Dopo l’operazione nostalgia di TIM, torna quindi un altro volto storico della telefonia Italiana tra tante critiche e litigi tra colossi come Fastweb (che ha recentemente acquisito Vodafone) e iliad, che ha riesumato quello che è stato il volto delle campagne pubblicitari a cavallo tra la fine degli anni 90 e inizio anni 2000 di OMNITEL, brand poi dismesso da Vodafone.
L’accusa di Fastweb
Fastweb però non ha per nulla gradito lo spot di iliad, rispondendo immediatamente e diffidando iliad.
“Tale campagna è volutamente e dichiaratamente incentrata sul valore evocativo del personaggio, molto forte presso il target di riferimento: Megan Gale mentre cammina per le vie di Milano viene riconosciuta dalla gente come protagonista di un’altra pubblicità (“Megan, cosa ci fai in questo spot?”, le chiede un passante; “Ho deciso di cambiare”, risponde lei), che inaspettatamente entra in un negozio Iliad (“Megan, anche tu qui!” esclama l’addetto) e sceglie Iliad, “perché è per sempre, quindi …”. I commenti della gente non si fermano: “Ma hai visto chi è passata?” chiede un uomo alla donna che è con lui; “Eh sì, è passata in Iliad anche lei”, risponde la donna.

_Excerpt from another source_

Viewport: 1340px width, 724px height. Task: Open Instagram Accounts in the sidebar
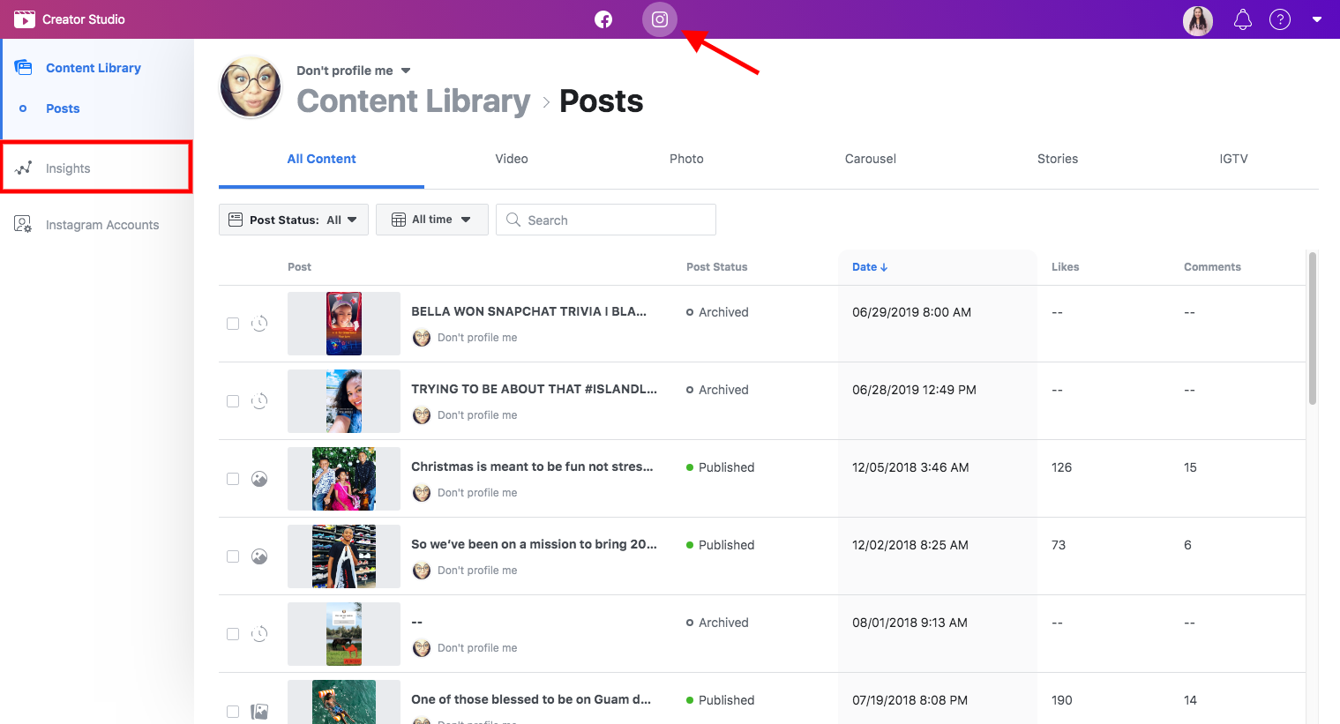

Peraltro, Megan Gale è vestita di rosso, il colore che identifica Vodafone sin dal suo uso nel mercato italiano a partire dal 2003.”.
iliad ha mantenuto on-air lo spot
Attualmente iliad ha totalmente ignorato la diffida di Fastweb, mantenendo on-air lo spot, che sta tanto facendo parlare di sé.
Cosa ne pensiamo?
A nostro modo di vedere, iliad dal punto di visto pubblicitario ha fatto bingo: rievocando un personaggio molto forte, sopratutto per un target di una certa età, ha colpito esattamente chi intendeva colpire. Lo spot è chiaramente incentrato sui valori “forti” del gestore e le “frecciatine” sono abbastanza palesi per chi conosce le dinamiche delle TLC degli ultimi anni.
Questo però, a nostro parere, non basta a rendere questo spot “illegale”: la pubblicità comparativa in Italia è consentita, e iliad non cita tra l’altro nessun marchio: forse la diffida di Fastweb ha dato ulteriore risalto alla questione, finita su tutte le prime pagine, cosa che altrimenti non sarebbe probabilmente mai avvenuta.
A noi la questione ha fatto sorridere e la concorrenza ci piace, quindi, rimaniamo in attesa della prossima mossa di Fastweb, che chissà, magari sfornerà uno spot con una comunicazione ancora più forte.